▶ Problem: Each line of the data is to be output verbatim, with the images removed.

▶ Source data:
[Start of Attachment]

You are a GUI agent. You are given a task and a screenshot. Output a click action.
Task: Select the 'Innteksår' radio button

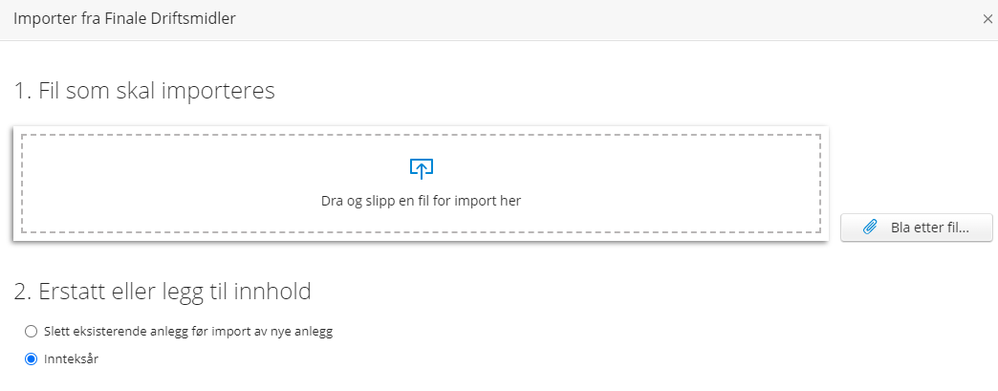click(x=31, y=359)
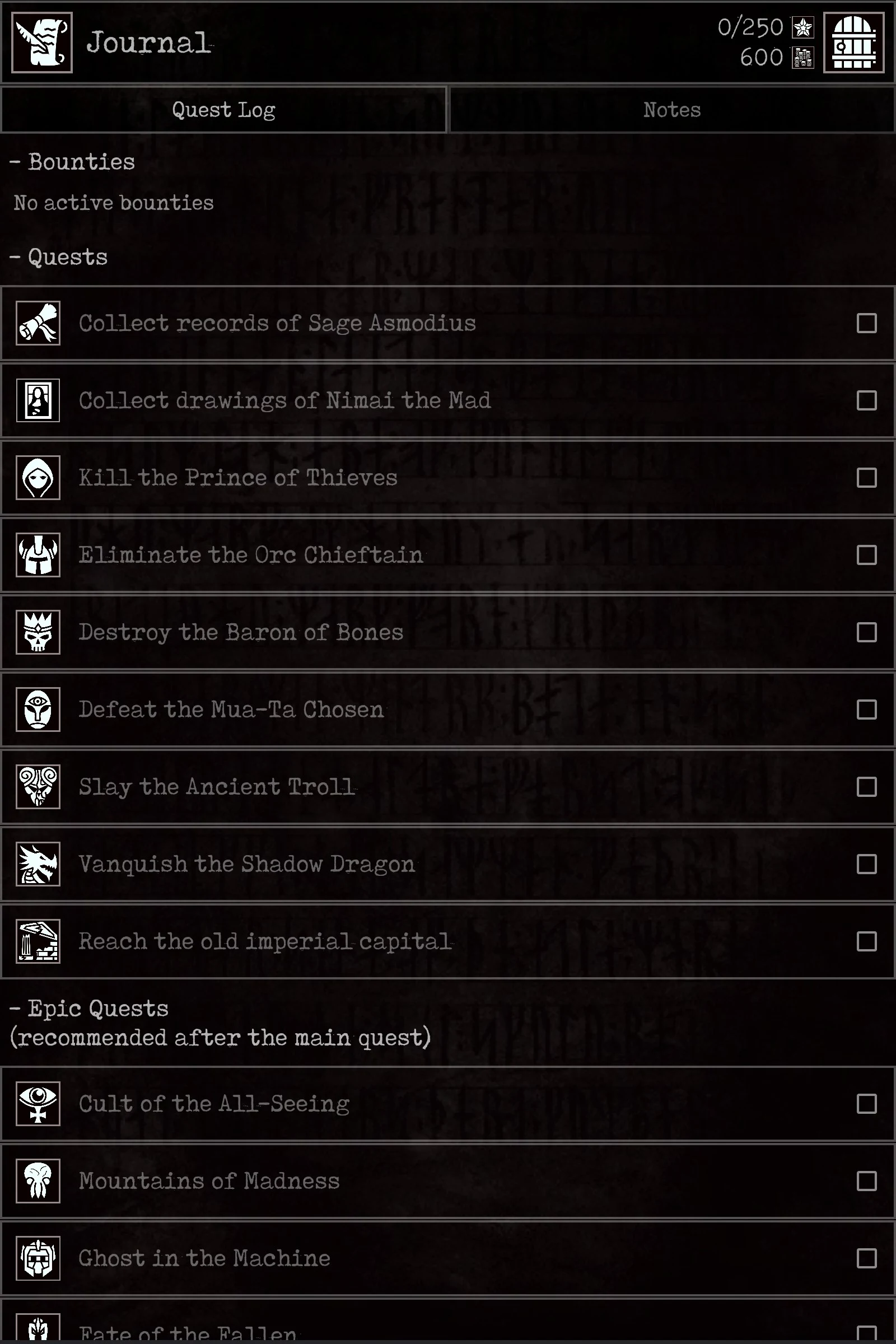Click the crowned skull Baron of Bones icon

(38, 632)
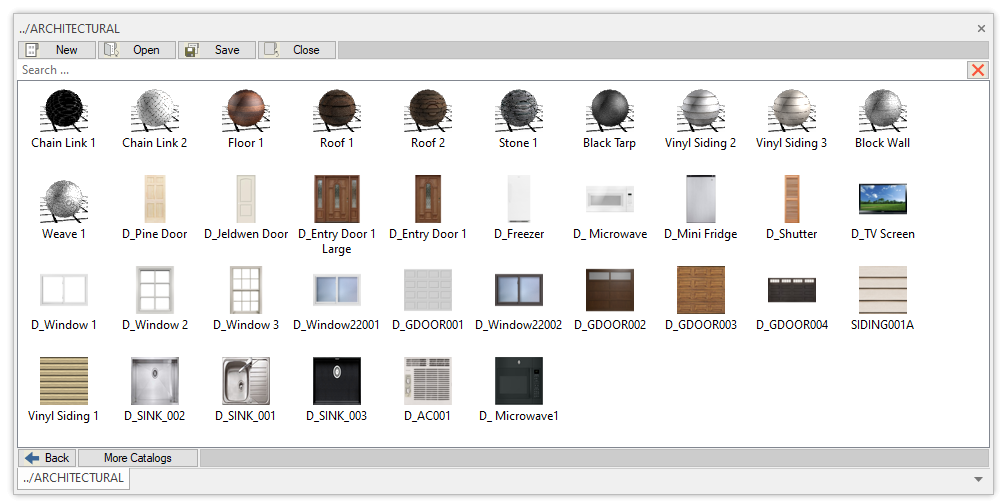1004x503 pixels.
Task: Close the catalog using the Close toolbar button
Action: click(x=297, y=50)
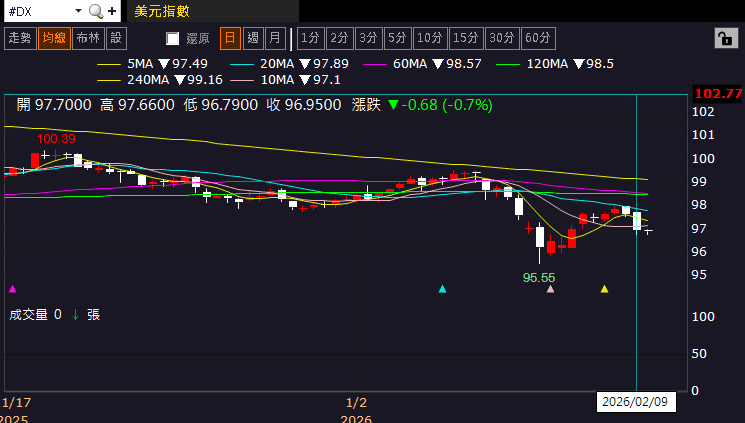Expand the 5MA indicator dropdown arrow
The height and width of the screenshot is (423, 745).
point(165,64)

[End of Attachment]

▶ Result:
You are a GUI agent. You are given a task and a screenshot. Output a click action.
Task: Select the 'Innteksår' radio button

click(x=31, y=359)
Click the crowned skull Baron of Bones icon

(38, 632)
1004x503 pixels.
Task: Close the catalog using the Close toolbar button
Action: click(x=297, y=50)
Expand the 5MA indicator dropdown arrow
The height and width of the screenshot is (423, 745).
point(165,64)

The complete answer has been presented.